Jorge Lucki/ValorChegada a Château Chalon
Entre as quatro A.O.C.s autorizadas a produzir vin jaune, Côtes du Jura, Arbois, L'Etoile e Château Chalon, há certo consenso que esta última reúne potencial para produzir os melhores. Fui ao Jura várias vezes, a última delas agora, em abril, num roteiro mais abrangente e profundo, não se limitando aos vin jaune e aos notáveis brancos elaborados com savagnin, rótulos que sempre persegui (e vou continuar perseguindo). Desta feita descobri belos chardonnays com personalidade própria, minerais e originais - diferentes da Borgonha e de qualquer lugar onde a casta merece citação e por preços ainda acessíveis.
Nenhum produtor apresenta uma gama tão ampla, consistente e com alto padrão qualitativo como Stéphane Tissot, que começou a participar mais ativamente da vinícola familiar - ainda mantém o nome dos pais André e Mireille Tissot (não confundir com a Jacques Tissot, vários degraus abaixo) -, em meados dos anos 1990. Contrariando conselhos de muitos, converteu tudo dentro dos preceitos biodinâmicos, foi buscar novas áreas e implantou novos vinhedos em terroirs diferenciados - seu Clos de la Tour de Curon, chardonnay plantado em 2002, é um primor - e conduz o Domaine com incrível rigor nos detalhes. Quando nos recebeu, perguntou quanto tempo dispúnhamos. Era para poder mostrar as vinhas, degustar das diferentes barricas e provar os vinhos já engarrafados. Foram mais de três horas, e 35 garrafas diferentes. É distribuído no Brasil pela De La Croix.

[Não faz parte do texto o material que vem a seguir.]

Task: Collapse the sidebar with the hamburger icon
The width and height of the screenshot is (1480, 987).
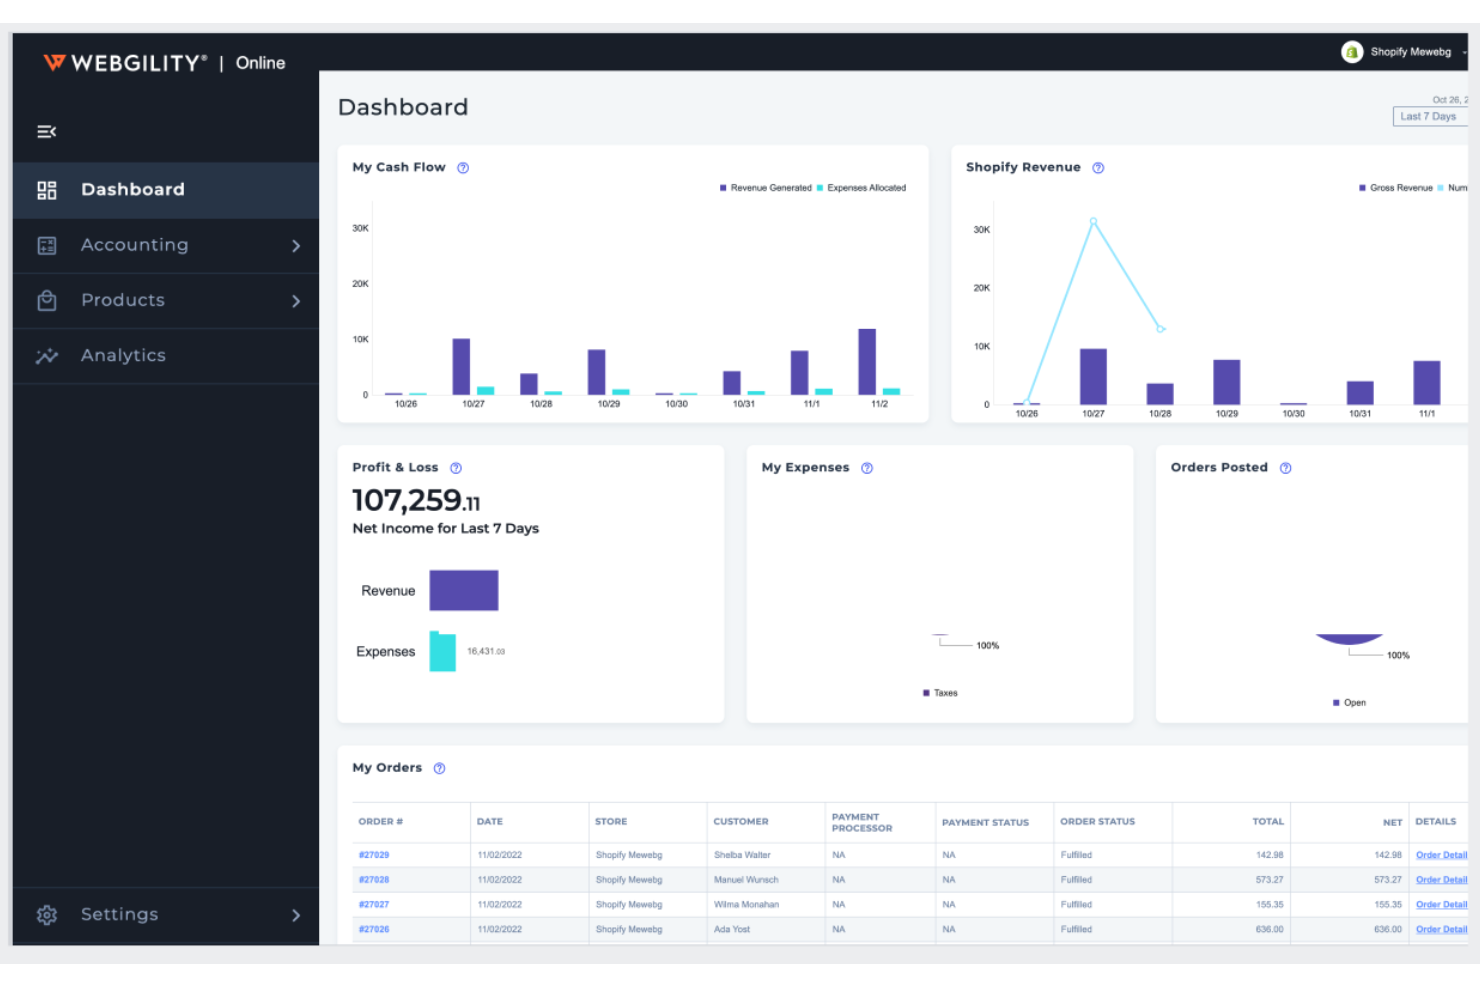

Jorge Lucki/ValorTissot ante seus vinhedos
Sem a mesma dimensão, em termos de vinhedos e de oferta de rótulos, cabe sempre destacar o recluso, mas brilhante, Jean Macle, produtor mais emblemático do Jura, que não arreda pé de suas instalações situadas numa rua estreita dentro de Château Chalon. Não é necessário. O segredo do extremo refinamento e pureza de seus vinhos está sensibilidade e experiência que ele carrega - herdada por seu filho Laurent, que hoje comanda a propriedade -, e o fato de seus (dois) vinhos refinadíssimos procederem de vinhedos excepcionais situados nas encostas íngremes que margeiam o vilarejo (encravado no alto de um penhasco). As poucas garrafas disponíveis no Brasil chegam pela Casa do Porto.
Outros nomes que merecem destaque e valem a visita são o simplório (a pessoa, não os vinhos) Jacques Puffeney; Domaine Ganevat, que ganhou lugar de honra na região após Jean-François deixar seu trabalho na Borgonha e assumir a vinícola familiar; Domaine Pignier, já na sétima geração, ocupando uma magnífica e bem preservada propriedade que pertencia aos monges da Ordem dos Cartuxos; e o Domaine Labet, com rótulos requintados. Nenhum destes está no Brasil, mas os consumidores brasileiros podem começar a conhecer melhor os vinhos do Jura com os bons exemplares dos domaines Rolet (Decanter), Geneletti e Château d'Arlay (ambos da Franco Suissa). Viagem rumo ao paraíso.